> [EXERCISE INSTRUCTIONS]: Copy nothing but the lines from the one containing "The width and" through the last line of the records, repeated exactly and without pictures.

[Pixel coordinate grounding data]
>>>>>
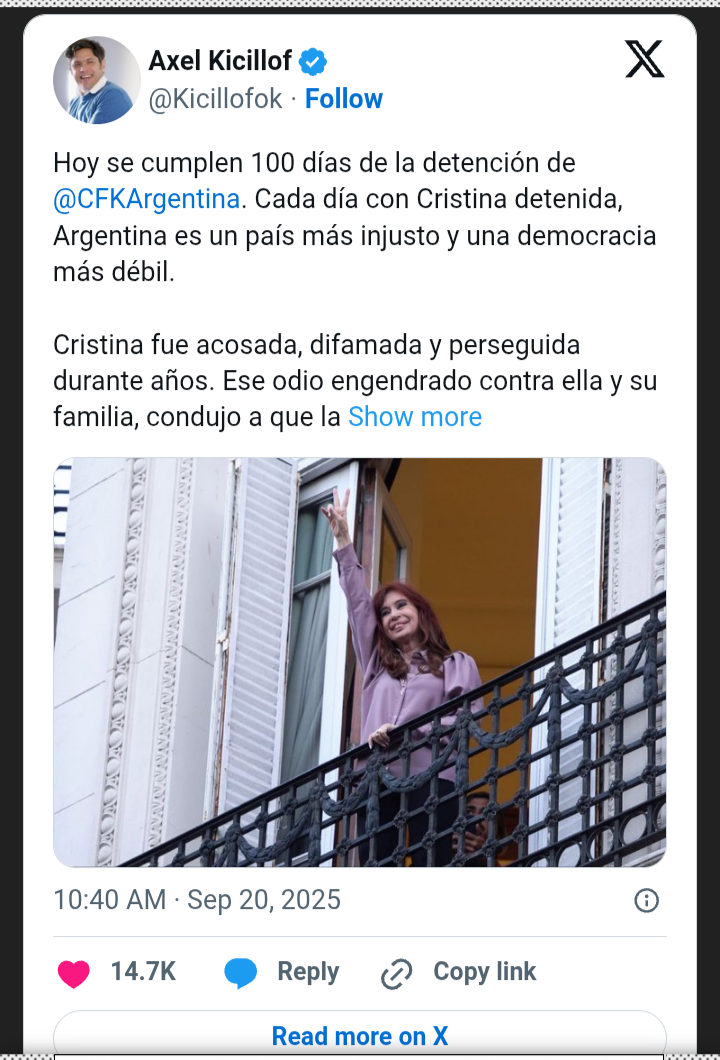
Task: Click the 10:40 AM Sep 20, 2025 timestamp
Action: 197,900
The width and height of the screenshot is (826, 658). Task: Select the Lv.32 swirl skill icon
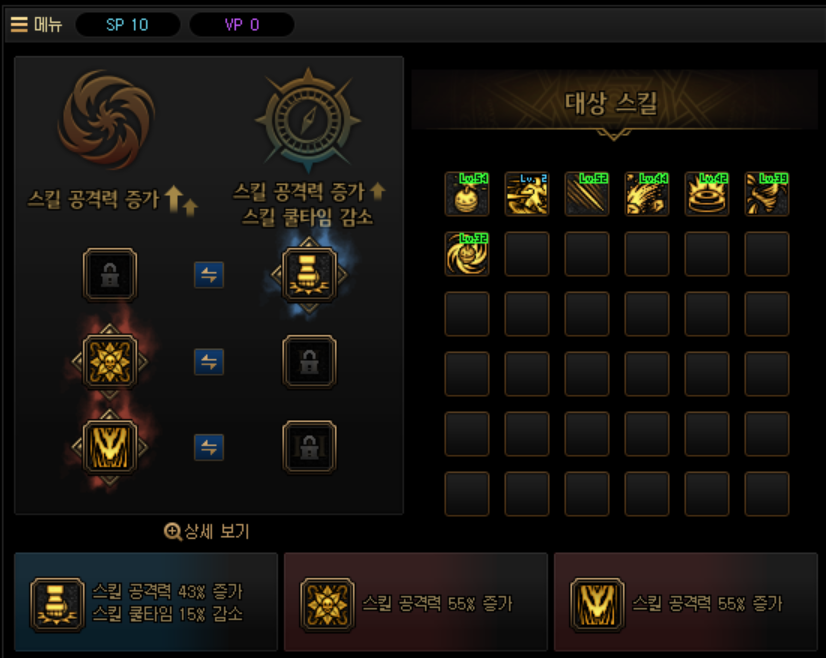click(x=467, y=254)
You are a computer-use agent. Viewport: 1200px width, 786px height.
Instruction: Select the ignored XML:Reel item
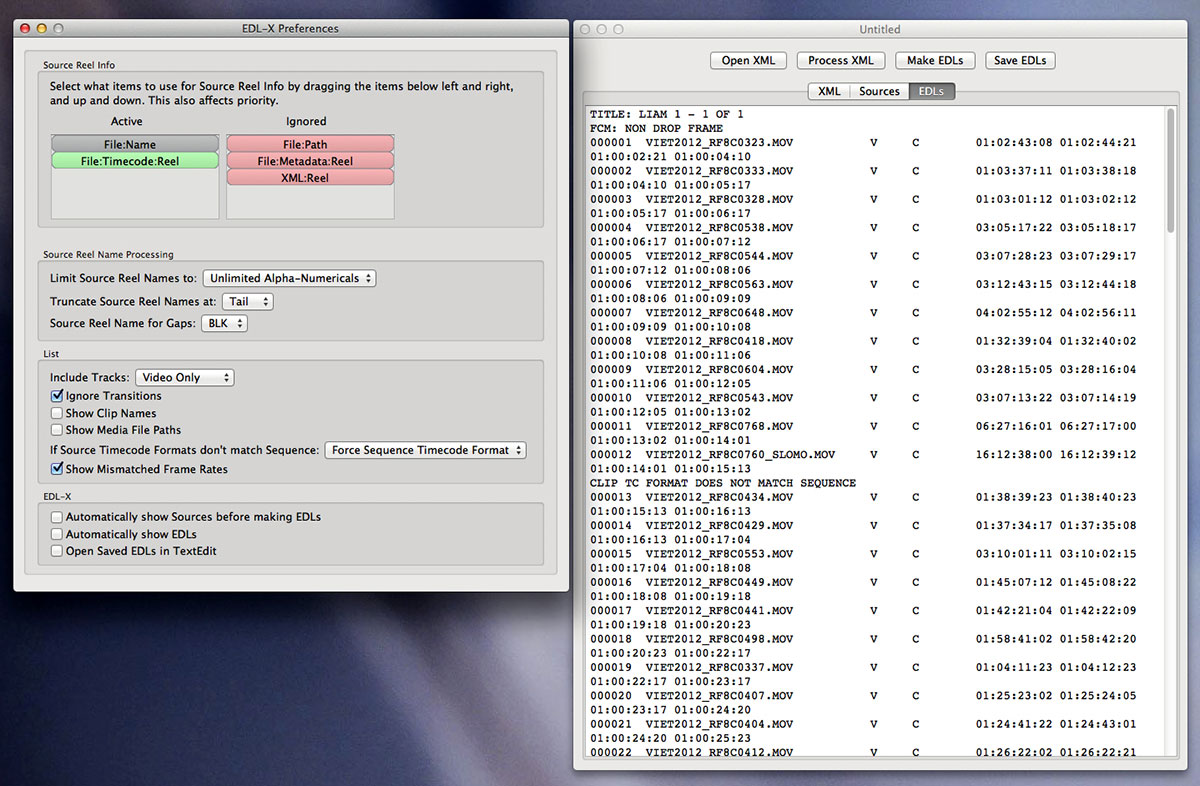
<<<<<
> [TASK OUTPUT]:
The width and height of the screenshot is (826, 658). Task: Select the Lv.32 swirl skill icon
click(x=467, y=254)
You are a computer-use agent. Viewport: 1200px width, 786px height.
Instruction: Select the ignored XML:Reel item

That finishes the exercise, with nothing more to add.